#### Work item:
Below are the records; copy exactly the stretch from the line containing "The image size is (1354, 896)." through the line containing "Open the Notifications", both ends included, and nothing else.
(The data)
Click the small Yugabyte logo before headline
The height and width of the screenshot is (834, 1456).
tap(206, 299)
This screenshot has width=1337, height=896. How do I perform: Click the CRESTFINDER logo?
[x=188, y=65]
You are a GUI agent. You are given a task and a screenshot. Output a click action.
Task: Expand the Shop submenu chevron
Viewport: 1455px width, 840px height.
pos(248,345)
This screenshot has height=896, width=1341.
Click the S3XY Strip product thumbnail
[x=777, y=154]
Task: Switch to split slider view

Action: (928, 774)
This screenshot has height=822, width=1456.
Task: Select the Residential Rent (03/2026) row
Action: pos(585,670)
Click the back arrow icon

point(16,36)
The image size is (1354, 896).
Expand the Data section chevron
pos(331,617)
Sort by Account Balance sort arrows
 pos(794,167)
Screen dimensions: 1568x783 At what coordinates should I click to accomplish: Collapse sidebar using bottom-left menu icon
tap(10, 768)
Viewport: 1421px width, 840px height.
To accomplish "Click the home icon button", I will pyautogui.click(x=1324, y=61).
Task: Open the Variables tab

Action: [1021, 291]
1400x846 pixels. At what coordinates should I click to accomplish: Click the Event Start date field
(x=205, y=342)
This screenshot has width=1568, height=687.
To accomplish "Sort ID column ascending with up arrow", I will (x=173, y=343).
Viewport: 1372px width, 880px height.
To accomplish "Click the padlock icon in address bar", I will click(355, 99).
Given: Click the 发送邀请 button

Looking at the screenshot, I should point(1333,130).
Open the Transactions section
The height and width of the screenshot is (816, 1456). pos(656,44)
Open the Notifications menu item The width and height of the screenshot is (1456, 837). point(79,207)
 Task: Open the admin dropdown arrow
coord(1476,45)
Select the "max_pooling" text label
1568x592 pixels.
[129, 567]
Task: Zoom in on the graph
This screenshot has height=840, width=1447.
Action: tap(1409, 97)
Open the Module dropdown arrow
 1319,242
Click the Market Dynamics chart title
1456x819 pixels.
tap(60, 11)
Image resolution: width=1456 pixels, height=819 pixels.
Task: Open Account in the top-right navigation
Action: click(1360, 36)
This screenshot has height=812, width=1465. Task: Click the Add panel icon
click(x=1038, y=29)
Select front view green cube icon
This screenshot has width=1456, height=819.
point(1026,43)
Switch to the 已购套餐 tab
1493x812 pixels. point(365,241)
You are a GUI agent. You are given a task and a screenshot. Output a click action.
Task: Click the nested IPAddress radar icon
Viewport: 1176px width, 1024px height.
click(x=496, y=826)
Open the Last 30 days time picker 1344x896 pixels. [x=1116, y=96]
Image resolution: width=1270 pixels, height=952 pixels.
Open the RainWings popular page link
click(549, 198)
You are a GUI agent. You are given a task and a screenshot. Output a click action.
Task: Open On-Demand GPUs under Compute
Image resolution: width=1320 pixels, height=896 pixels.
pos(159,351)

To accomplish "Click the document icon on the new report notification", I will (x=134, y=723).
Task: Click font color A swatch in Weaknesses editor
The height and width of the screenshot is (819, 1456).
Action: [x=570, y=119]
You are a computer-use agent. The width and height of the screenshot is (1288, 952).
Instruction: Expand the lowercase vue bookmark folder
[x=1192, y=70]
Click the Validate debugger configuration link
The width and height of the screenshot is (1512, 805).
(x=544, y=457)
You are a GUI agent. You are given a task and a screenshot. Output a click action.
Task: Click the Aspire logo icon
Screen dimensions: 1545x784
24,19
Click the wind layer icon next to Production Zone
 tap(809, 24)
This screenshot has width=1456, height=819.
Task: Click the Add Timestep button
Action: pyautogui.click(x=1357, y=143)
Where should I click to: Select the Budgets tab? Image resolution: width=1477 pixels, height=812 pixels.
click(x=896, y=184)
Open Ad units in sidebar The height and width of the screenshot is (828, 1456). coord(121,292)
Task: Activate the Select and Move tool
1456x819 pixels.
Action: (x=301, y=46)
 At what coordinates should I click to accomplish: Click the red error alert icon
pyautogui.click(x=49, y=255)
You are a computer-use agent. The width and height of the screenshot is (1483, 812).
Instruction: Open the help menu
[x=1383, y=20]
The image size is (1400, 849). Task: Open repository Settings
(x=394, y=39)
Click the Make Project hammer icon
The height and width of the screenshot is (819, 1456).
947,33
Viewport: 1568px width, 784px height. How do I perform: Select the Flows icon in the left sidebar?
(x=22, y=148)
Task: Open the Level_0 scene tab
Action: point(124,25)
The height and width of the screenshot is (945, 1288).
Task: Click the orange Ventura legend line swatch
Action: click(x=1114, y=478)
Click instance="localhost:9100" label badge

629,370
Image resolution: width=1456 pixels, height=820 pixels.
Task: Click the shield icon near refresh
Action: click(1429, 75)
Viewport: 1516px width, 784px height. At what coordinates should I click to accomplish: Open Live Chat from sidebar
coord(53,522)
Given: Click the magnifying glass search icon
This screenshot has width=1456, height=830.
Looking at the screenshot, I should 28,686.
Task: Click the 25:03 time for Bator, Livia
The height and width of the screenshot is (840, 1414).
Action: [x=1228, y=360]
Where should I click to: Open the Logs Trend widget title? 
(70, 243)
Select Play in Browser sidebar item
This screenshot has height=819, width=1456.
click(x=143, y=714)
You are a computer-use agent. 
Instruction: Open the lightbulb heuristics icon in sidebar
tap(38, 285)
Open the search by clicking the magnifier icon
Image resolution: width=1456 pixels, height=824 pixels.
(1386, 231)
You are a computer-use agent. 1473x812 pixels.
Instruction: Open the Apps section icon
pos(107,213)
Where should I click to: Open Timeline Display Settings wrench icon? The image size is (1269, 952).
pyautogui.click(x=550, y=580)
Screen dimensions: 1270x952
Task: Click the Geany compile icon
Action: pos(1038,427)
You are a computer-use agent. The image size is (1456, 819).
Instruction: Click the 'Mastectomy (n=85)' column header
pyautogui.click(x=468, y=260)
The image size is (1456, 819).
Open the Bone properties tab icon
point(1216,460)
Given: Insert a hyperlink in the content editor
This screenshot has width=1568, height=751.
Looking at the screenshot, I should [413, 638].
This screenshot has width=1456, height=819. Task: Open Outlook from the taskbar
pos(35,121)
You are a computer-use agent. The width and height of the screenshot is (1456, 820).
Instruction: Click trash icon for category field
(End The data)
#### Response to the task:
The image size is (1354, 896).
Expand the Data section chevron
pos(331,617)
Sort by Account Balance sort arrows
 pos(794,167)
Screen dimensions: 1568x783 At what coordinates should I click to accomplish: Collapse sidebar using bottom-left menu icon
tap(10, 768)
Viewport: 1421px width, 840px height.
To accomplish "Click the home icon button", I will pyautogui.click(x=1324, y=61).
Task: Open the Variables tab

Action: [1021, 291]
1400x846 pixels. At what coordinates should I click to accomplish: Click the Event Start date field
(x=205, y=342)
This screenshot has width=1568, height=687.
To accomplish "Sort ID column ascending with up arrow", I will (x=173, y=343).
Viewport: 1372px width, 880px height.
To accomplish "Click the padlock icon in address bar", I will click(355, 99).
Given: Click the 发送邀请 button

Looking at the screenshot, I should point(1333,130).
Open the Transactions section
The height and width of the screenshot is (816, 1456). pos(656,44)
Open the Notifications menu item The width and height of the screenshot is (1456, 837). point(79,207)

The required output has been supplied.